İstanbul 2010 yılında “Avrupa Kültür Başkenti” olacak. Son zamanlarda iyice yoğunlaşan reklâm kampanyasının sloganı ise; “Sahne Senin İstanbul.” Sahneye çıkma eyleminin bir performans olduğunu düşünürsek, bu performansın ne olduğu, hangi sahnede verildiği, seyircisinin, değerlendiricisinin kim olduğunu ve hangi kriterlere göre değerlendirildiğini sormak bizler için önemli. Küresel kapitalizmin eşzamanlılığı içinde her an seyredilen, değerlendirilen performansların bu seferki teması ‘kültür-sanat.’
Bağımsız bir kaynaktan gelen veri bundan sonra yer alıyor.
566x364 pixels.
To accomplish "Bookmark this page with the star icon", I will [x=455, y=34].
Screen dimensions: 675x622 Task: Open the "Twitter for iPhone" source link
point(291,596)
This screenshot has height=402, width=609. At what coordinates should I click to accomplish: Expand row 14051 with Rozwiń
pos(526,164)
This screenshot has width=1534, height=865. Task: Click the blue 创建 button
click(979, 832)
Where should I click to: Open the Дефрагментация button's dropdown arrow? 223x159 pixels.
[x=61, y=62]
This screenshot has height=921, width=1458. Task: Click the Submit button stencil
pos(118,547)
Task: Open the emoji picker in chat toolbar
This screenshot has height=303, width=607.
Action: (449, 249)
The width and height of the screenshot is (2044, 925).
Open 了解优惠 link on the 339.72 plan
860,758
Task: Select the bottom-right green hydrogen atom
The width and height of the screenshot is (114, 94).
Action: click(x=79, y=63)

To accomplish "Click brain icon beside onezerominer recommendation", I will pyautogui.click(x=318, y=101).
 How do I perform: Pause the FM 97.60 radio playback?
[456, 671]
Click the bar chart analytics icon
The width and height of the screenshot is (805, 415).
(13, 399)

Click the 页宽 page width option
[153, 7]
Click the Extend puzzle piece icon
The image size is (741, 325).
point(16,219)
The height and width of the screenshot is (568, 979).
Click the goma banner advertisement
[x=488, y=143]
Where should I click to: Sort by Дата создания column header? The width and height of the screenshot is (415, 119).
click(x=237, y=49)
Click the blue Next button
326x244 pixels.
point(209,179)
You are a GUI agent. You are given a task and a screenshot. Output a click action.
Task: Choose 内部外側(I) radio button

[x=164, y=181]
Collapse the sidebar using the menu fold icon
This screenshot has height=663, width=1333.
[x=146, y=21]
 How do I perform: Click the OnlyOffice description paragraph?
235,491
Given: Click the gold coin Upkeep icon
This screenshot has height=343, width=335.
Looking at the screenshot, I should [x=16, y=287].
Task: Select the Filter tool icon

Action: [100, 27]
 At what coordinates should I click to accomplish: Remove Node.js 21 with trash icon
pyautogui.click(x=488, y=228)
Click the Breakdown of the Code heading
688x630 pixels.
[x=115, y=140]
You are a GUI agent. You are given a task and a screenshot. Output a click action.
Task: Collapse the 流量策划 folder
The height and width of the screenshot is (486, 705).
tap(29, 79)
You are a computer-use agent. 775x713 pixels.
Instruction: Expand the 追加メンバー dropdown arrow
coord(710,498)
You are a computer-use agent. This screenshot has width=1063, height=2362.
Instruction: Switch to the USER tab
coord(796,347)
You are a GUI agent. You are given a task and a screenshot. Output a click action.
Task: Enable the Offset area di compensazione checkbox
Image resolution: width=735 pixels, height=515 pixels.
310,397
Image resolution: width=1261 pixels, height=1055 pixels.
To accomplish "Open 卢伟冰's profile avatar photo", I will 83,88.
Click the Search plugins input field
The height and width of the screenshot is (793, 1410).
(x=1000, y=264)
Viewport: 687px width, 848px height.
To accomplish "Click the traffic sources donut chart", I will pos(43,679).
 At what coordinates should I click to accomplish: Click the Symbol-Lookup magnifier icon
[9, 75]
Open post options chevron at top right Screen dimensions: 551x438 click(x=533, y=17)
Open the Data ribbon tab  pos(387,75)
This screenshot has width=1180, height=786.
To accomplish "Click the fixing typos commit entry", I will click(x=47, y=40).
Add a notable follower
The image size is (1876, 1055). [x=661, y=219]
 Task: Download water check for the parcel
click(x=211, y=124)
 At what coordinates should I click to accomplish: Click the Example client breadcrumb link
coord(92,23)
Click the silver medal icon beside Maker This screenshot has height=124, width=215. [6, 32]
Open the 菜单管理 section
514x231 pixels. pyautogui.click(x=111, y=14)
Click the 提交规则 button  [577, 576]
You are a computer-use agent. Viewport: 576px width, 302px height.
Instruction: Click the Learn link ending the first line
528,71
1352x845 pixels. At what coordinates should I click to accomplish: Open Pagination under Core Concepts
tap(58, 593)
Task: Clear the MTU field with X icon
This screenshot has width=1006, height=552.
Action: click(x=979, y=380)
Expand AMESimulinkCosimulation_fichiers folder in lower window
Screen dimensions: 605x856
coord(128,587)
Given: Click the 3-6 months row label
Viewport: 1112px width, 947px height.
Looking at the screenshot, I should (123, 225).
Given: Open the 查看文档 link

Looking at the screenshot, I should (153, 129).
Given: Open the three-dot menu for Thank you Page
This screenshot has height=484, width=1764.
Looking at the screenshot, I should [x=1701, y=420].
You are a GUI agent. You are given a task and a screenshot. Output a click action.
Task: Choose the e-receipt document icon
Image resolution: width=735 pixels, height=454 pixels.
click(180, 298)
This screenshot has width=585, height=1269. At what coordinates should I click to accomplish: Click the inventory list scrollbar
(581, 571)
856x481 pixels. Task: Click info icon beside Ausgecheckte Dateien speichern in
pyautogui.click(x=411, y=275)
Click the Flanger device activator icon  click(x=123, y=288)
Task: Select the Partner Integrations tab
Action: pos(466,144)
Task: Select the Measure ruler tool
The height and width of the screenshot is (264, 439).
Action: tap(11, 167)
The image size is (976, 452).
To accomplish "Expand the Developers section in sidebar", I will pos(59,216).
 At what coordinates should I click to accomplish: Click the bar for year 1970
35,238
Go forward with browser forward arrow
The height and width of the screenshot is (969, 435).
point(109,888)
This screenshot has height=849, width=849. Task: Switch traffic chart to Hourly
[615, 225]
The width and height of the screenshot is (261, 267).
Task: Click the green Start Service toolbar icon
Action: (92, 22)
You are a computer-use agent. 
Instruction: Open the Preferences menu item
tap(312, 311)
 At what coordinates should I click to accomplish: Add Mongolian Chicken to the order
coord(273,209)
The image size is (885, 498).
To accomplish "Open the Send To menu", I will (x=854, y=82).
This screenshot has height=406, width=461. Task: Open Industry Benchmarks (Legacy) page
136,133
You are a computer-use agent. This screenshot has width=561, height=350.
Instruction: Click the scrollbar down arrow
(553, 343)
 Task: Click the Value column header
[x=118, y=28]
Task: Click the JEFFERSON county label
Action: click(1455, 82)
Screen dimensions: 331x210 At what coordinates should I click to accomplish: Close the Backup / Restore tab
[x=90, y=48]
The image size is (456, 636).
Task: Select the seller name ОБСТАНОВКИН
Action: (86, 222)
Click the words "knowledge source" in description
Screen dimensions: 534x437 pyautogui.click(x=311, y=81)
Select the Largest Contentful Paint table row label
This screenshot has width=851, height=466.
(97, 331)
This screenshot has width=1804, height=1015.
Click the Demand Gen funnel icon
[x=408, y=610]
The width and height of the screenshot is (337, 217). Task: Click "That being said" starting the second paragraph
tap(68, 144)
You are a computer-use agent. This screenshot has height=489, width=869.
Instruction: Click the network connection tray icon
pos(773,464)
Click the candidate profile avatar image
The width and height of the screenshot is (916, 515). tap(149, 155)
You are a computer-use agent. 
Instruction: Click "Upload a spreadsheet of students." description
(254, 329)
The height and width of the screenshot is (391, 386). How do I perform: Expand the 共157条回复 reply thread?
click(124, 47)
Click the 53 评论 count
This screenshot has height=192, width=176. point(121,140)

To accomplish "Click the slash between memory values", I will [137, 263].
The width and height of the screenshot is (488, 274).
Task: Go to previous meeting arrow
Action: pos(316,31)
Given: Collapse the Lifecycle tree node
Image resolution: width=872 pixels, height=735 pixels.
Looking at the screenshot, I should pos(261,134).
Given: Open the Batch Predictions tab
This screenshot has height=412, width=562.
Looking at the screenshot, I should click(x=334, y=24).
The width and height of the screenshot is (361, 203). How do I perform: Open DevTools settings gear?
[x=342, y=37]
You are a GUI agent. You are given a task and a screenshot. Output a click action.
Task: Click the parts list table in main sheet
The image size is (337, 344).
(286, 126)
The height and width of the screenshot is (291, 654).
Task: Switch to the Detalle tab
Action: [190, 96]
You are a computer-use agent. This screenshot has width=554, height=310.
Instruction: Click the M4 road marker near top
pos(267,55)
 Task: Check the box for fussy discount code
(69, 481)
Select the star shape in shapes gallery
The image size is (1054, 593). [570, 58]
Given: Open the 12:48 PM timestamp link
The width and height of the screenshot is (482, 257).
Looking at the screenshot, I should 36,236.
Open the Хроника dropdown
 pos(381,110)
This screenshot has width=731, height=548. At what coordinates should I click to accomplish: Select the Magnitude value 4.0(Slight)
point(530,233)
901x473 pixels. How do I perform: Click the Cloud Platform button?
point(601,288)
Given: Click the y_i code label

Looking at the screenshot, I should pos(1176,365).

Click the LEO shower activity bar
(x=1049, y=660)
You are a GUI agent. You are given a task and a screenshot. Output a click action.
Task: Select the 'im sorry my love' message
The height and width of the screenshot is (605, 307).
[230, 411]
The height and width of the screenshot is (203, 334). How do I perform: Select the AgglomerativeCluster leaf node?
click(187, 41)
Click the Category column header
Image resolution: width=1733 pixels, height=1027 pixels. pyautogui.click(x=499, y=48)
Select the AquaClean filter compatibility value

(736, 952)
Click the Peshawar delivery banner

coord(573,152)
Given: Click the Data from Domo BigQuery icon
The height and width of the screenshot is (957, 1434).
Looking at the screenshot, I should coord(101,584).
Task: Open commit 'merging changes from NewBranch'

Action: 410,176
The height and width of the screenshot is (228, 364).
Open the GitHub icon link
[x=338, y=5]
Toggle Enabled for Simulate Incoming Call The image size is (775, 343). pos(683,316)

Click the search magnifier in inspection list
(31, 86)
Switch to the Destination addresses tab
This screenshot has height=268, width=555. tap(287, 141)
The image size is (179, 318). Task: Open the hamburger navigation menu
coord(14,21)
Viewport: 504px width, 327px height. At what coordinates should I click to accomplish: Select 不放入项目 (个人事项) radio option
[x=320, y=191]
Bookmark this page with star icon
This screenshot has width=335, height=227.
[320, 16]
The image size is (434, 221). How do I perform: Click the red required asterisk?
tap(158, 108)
Neo-liberal kapitalizmin bir ayağı olarak devam eden kentsel dönüşüm sürecinde, şehrin merkezinden uzaklaşan fabrikaların, antrepoların, depoların yerlerini müzeler, sanat galerileri alıyor, kent mekânı kapitalizmin yeni kar alanlarına dönüşüyor. Bunun adı ise kültür-sanat ve ekonomik canlılık koyuluyor. Tabi sahenin arkası da var: artan kent yoksulluğu, yerinden edilmeler ve dışlanmışlık. Sahne arkasına atılanların, görünmez ve sessiz bırakılanların sesi olma çabası, 2010 Kültür Başkenti temasından başlayarak, neoliberal kent düzeninin anlamak ve eleştirmekten geçebilir.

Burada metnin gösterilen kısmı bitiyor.